Когда кофе в кружке закончился, стало нечем оправдывать собственную медлительность, поэтому, взяв с собой нужные бумаги, Соболев отправился на непростой для себя разговор.
Стоило открыть дверь и войти, как безучастный до того момента Федоров встрепенулся, поднял голову, повернул ее так, как делал всегда и как никогда не делали зрячие, и сдержанно заметил:
– Наконец-то, Андрей. Сколько можно тебя ждать?
– Сколько нужно, – буркнул Соболев, садясь за стол напротив и даже не удивляясь тому, что Федоров его узнал.
– Мы ведь не в твоем кабинете, да?
– И как ты догадался?
– Мы шли сюда иначе, здесь запах другой и акустика тоже, – отчитался Федоров. – Где мы?
– Это допросная комната.
– Вот как… И как же мы с тобой дошли до жизни такой?
– Надеюсь, ты мне расскажешь. Что ты делал на фабрике в три часа ночи?
– Это для тебя или для протокола? – уточнил Федоров невинным тоном.
– Все, что происходит и произносится здесь, записывается на видео и может быть использовано в суде.
– Ясно. Тогда для протокола: я хотел проверить, не прячет ли маньяк в комнате за черной дверью похищенного брата моей девушки.
– Я тебе сказал, что мы проверили комнату и там никого нет.
– Ну, может быть, я тебе не поверил. Или решил, что ребенка могли привезти туда после того, как вы проверили. У меня были основания бояться, что он может стать новой жертвой.
– Его никто не смог бы привезти сюда незамеченным, – заявил Соболев. – Мы наблюдали за комнатой круглосуточно!

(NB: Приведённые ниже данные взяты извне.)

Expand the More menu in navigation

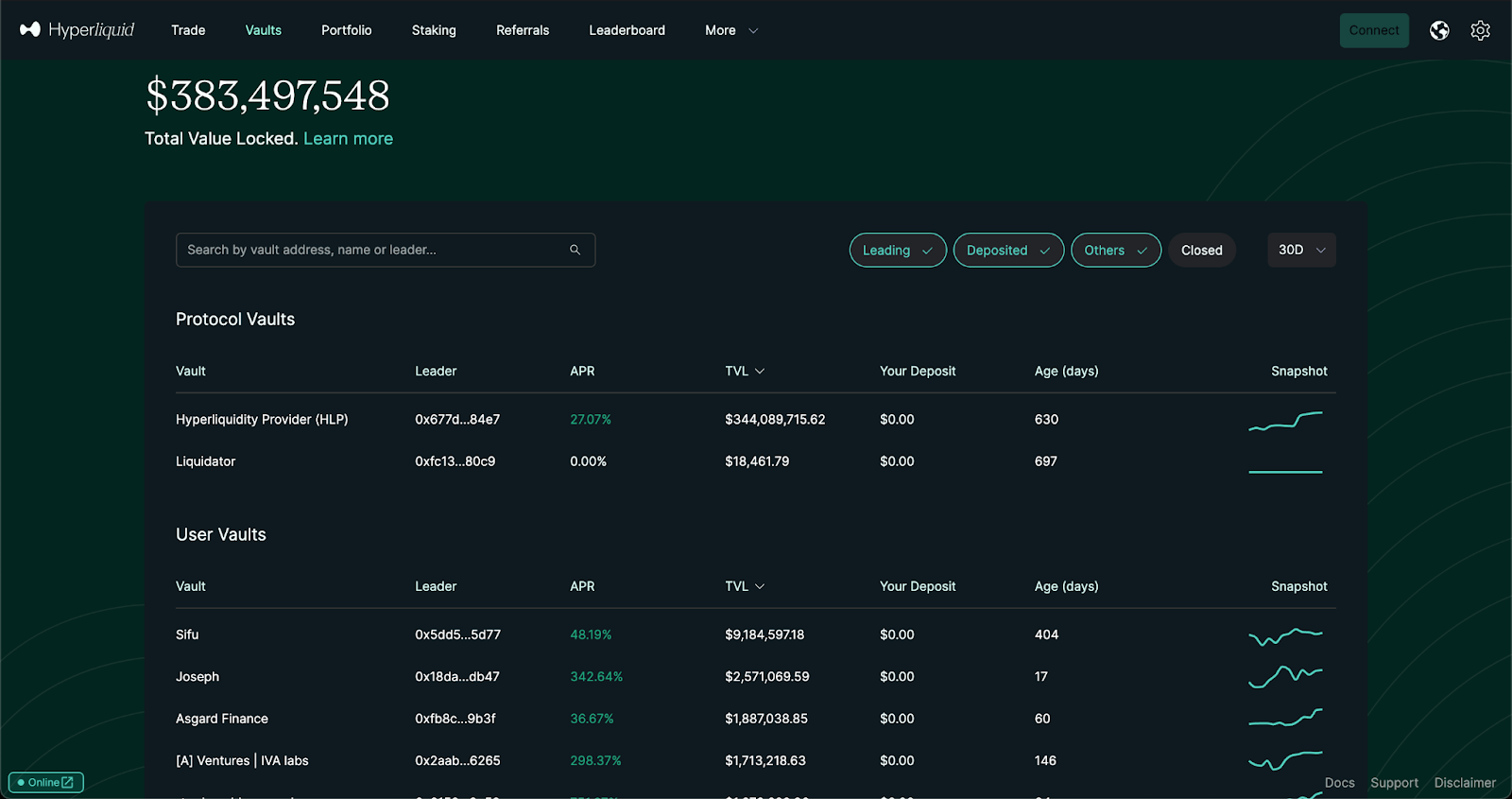(731, 30)
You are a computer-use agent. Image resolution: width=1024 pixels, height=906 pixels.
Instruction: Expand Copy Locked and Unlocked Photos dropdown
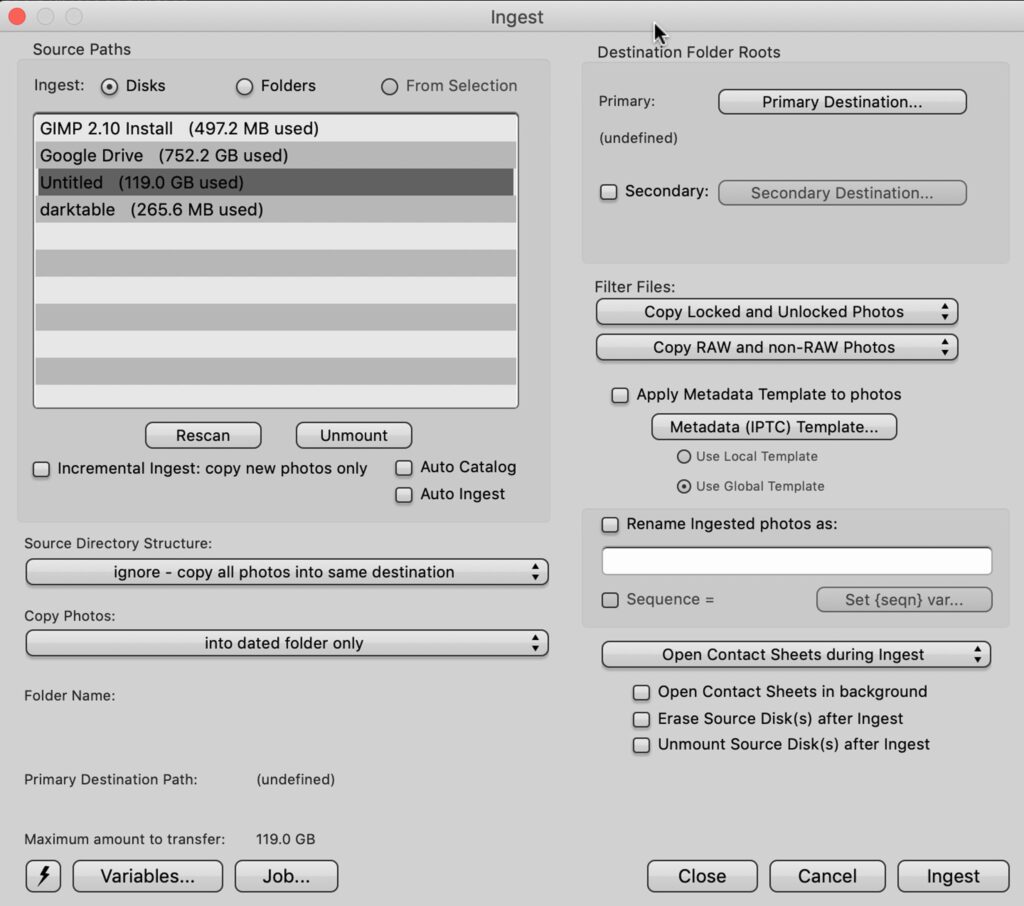pos(776,312)
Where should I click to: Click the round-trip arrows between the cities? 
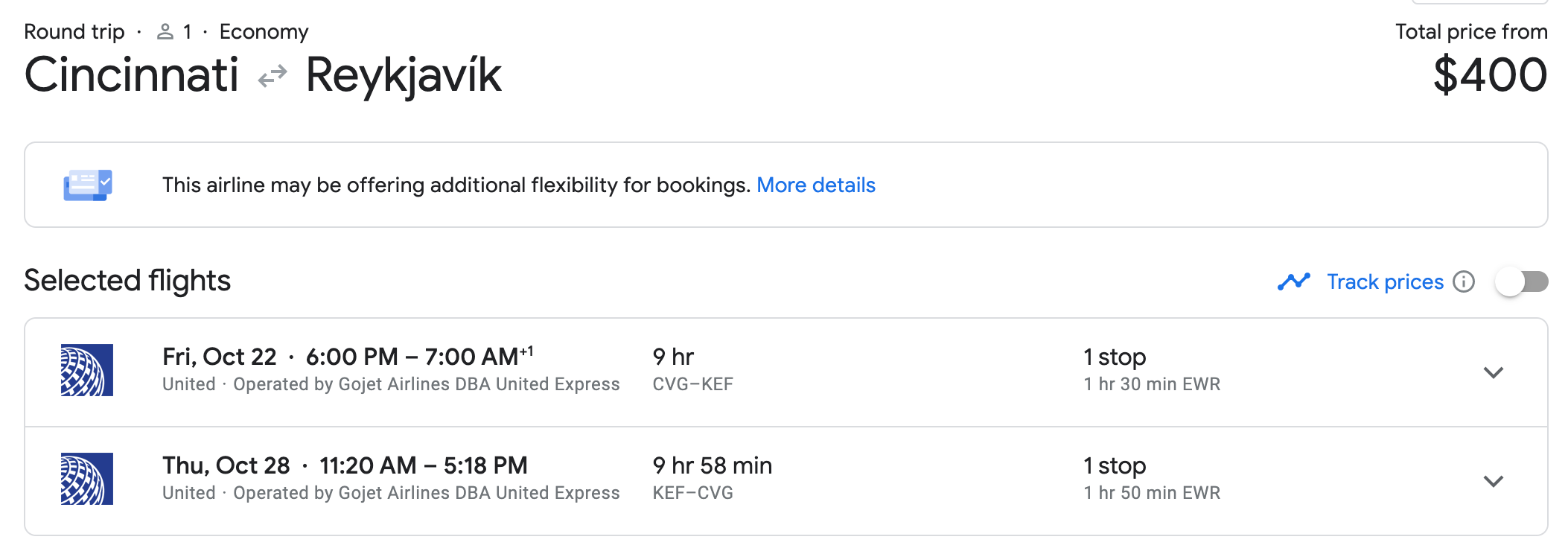click(x=273, y=76)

Федоров удивленно приподнял брови.
– Вот как? Я думал, вы наблюдаете за каким-то там пустырем.
– Мы хотели, чтобы ты так думал.
На этот раз Федоров продемонстрировал свое удивление, едва заметно склонив голову набок.
– Ты снова думаешь, что я убил этих людей? Это уже который раз?
– Поверь, теперь у меня гораздо больше оснований. Где ты был двадцать третьего апреля две тысячи тринадцатого года?
Федоров едва заметно вздрогнул, услышав дату, пальцы его рук, лежащих на столе, непроизвольно сжались.
– В тот день я попал в аварию…
– Отвечай по существу! – прикрикнул Соболев.
– Ты знаешь, что я не могу! – не сдержался и Федоров. – Я не помню тот день!
– Неужели? Тогда зачем ты недавно ездил в Озерки?
Федоров отшатнулся, как будто его ударили, и не нашел, что ответить. Даже на его не слишком выразительном лице отразился испытанный испуг. Он и задышал иначе: глубоко и шумно.
– Думал, мы не узнаем? – едко усмехнулся Соболев, чувствуя, как тяжелый ком в груди обрастает колючими шипами. Да что же с ним такое? – Думал, за тобой все так хорошо подчистили, что никто никогда не сможет рассказать, что ты был там в тот день?
– О чем ты говоришь?
– О твоем отце. Или брате. Кто там из них нашел нужные рычаги, чтобы надавить на следствие? Чтобы никто никогда не узнал, что ты приехал в ту маленькую славную гостиницу за пару часов до того, как там случилась массовая резня? Что там произошло, Влад?
– Я не помню, – процедил Федоров, все больше теряя свое фирменное спокойствие с налетом равнодушия и надменности. – Я лишь недавно предположил, что мог быть там, поэтому и поехал. Я пытался понять…
– Ты ли убил всех этих людей? – подсказал Соболев.
– Я никого не убивал!
– Откуда ты знаешь? Ты ведь не помнишь.
Федоров стиснул зубы и низко склонил голову, упрямо мотая ею из стороны в сторону.
– Я никого не убивал, – повторил он почти шепотом. – Я не мог… Зачем мне?
– Хороший вопрос. Нурейтдинов считает, что там и тогда кто-то пытался вызвать демона. Представляешь? Насколько больным ублюдком надо быть, чтобы верить в подобное? Чтобы убивать ради этого?
– Это глупость какая-то, – пробормотал Федоров. Теперь он больше не мотал головой, лишь едва заметно покачивался вперед-назад, почти полностью теряя контроль над собой. Оставалось немного.